begin

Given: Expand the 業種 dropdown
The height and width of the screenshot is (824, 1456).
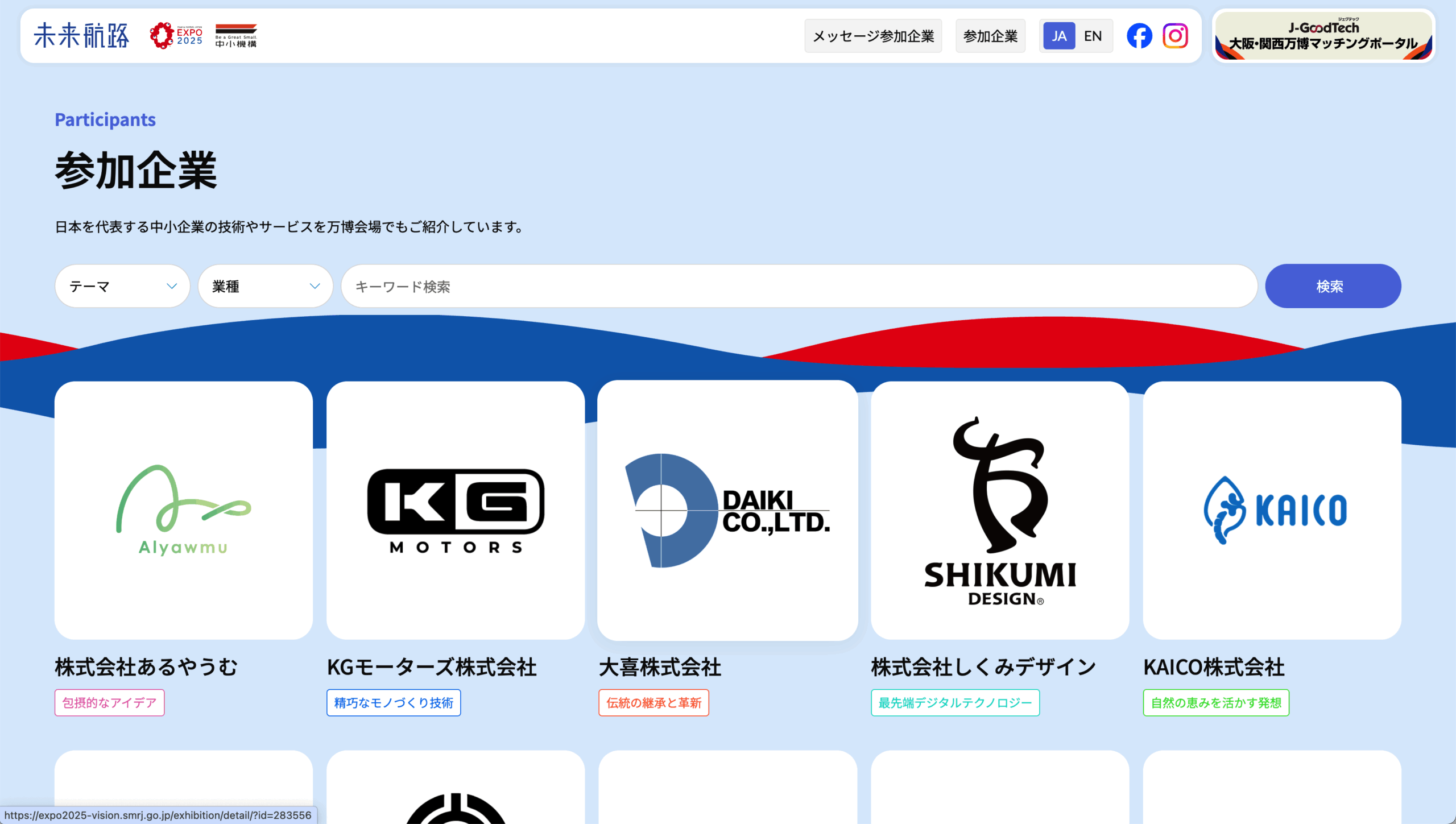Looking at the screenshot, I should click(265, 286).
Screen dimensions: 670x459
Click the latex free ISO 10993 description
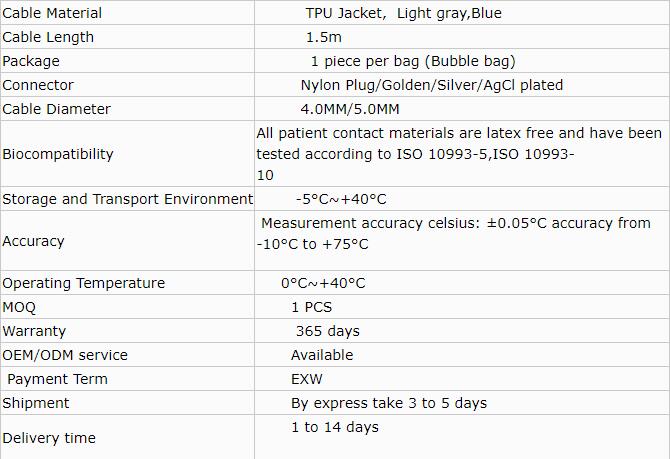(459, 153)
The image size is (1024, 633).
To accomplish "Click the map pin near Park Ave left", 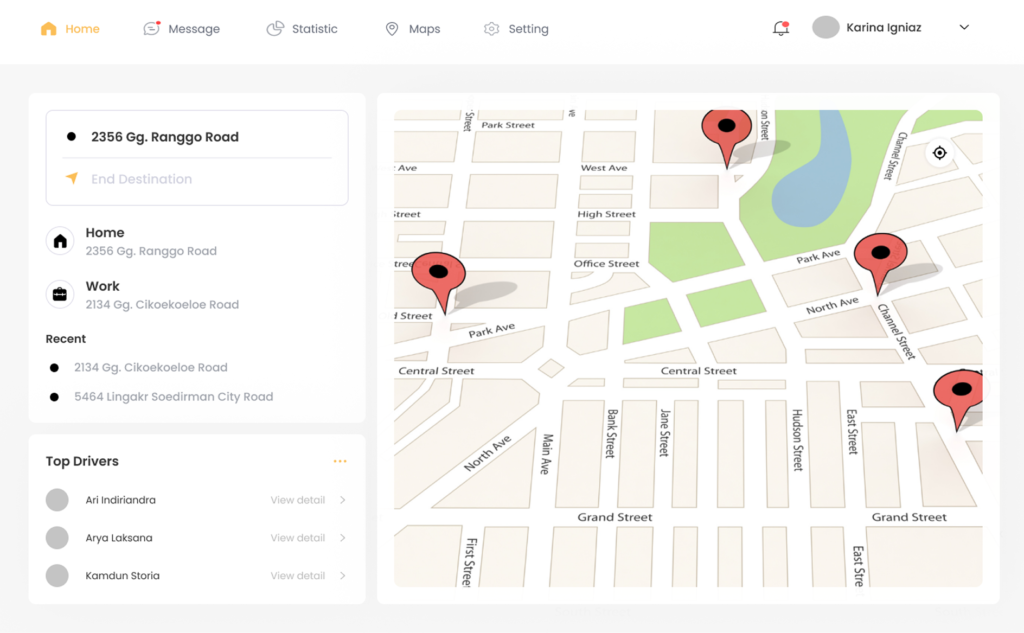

end

* [Exercise objective] Give the lines of the data above as a JSON list of strings, one string per line, leaving out blank lines and omitting the pictures.

* [Task result]
[
  "Given: Expand the 業種 dropdown",
  "The height and width of the screenshot is (824, 1456).",
  "Looking at the screenshot, I should click(265, 286).",
  "Screen dimensions: 670x459",
  "Click the latex free ISO 10993 description",
  "(459, 153)",
  "The image size is (1024, 633).",
  "To accomplish \"Click the map pin near Park Ave left\", "
]